Bank Holdups Nearly Doubled in 1992 : Crime: The FBI says 75 of the year’s 97 robberies were solved. Oxnard and Ventura had 63% of the heists.
Ventura County bank robberies nearly doubled in 1992 as thieves pulled a record 97 holdups and a regional trend toward more heists finally caught up with local communities, the FBI reported Wednesday.
Bank robberies here increased from 52 in 1991 to 97 this year--a rate of one every four days, said Gary Auer, special agent in charge of the FBI’s Ventura office.
That compares with the county’s previous record of 76 robberies in 1989.
Despite the sharp increase, Ventura County’s rate of bank robberies per resident remains well below the average rate for the FBI’s Los Angeles region.
Furthermore, two-thirds of Ventura County’s robberies this year occurred before July, and the robbery rate has dropped back to normal levels since then, Auer said.

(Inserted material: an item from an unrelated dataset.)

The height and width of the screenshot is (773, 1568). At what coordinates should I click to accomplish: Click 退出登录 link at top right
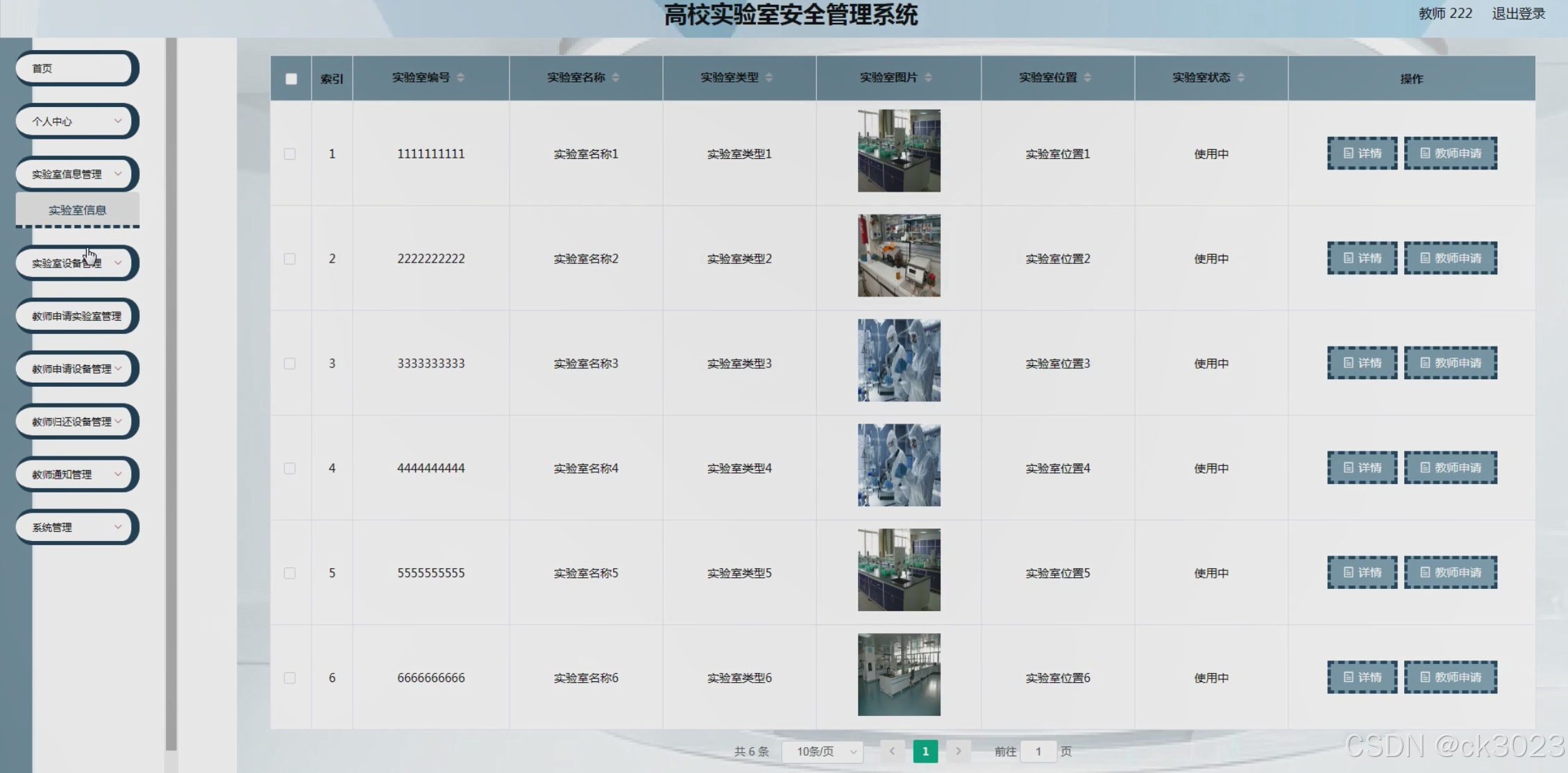[x=1518, y=14]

He said the county also had high bank-robbery rates in 1986 and 1989, then fell back to lower levels.
“When you have only 97 robberies, it’s really tough to draw a conclusion about trends,” Auer said. “I can’t read the future.”
In 1992, a handful of thieves who each robbed several banks were apprehended by midyear, including one robber who held up 13 banks, Auer said. Six serial robbers who accounted for 40 holdups were caught after surveillance-camera photographs of them fleeing banks were published in local newspapers, he said.

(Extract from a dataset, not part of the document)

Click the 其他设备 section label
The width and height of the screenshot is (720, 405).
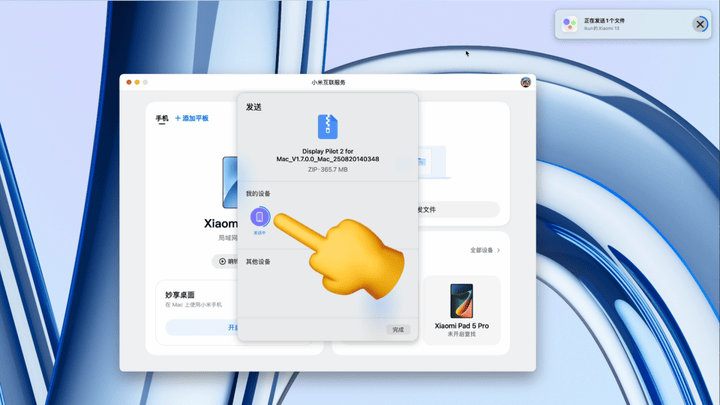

“There are still a lot of people robbing banks,” Auer said. “But they’re being caught more quickly--either by us, local police or through the cooperation of the news media.”
Seventy-five of the year’s 97 robberies have already been solved, he said. That approaches the county’s solution rate of 80% over the previous six years.
And while local bank robberies have jumped since 1991, the violent trend toward takeover robberies that has marked the year in Los Angeles County has not been repeated here, Auer said. In such robberies, bank customers and employees are frequently terrorized and sometimes injured.
No people were harmed in any Ventura County bank robbery this year, and no shots were fired during the crimes, Auer said.
“That’s typical for Ventura County banks,” he said.
As in past years, the bulk of the 1992 robberies occurred in the western section of the county, where residents of Oxnard and Ventura held up banks near their residences, Auer said.
Of the 97 robberies this year, 63% were in Oxnard and Ventura and another 23% in nearby Port Hueneme and Camarillo, the FBI reported.
Auer said typical Ventura County robbers live near the banks they rob, are between 20 and 30 years of age and have drug problems.
About 85% of convicted robbers in Southern California committed the crime to support a drug habit, he said.
“It’s fair to characterize the typical bank robber as brain-dead,” he said, “because they get little money, their chances of getting caught are high and once they’re caught the sentences are very stiff.”
The median take in a local bank robbery was $910 over the past year, while sentences of 17 robbers convicted in 1992 ranged from 2 1/2 years to 9 1/2 years, he said. The average sentence was nearly six years.
“At least for a bank robber, crime just doesn’t pay,” Auer said.
This year’s jump in such holdups changed the county’s bank-robbery rate from one per 12,900 people to one per 6,900, contrasted with a rate of one per 5,800 in the region.
Ventura County’s robberies represented 2.2% of the region’s total last year, but increased to 3.7% this year, according to FBI statistics.
The FBI’s seven-county Los Angeles region, which stretches form San Luis Obispo to San Clemente, is the nation’s bank-robbery capital.
With 2,355 offenses in 1991, the region had more robberies than the next seven highest-ranking urban areas combined.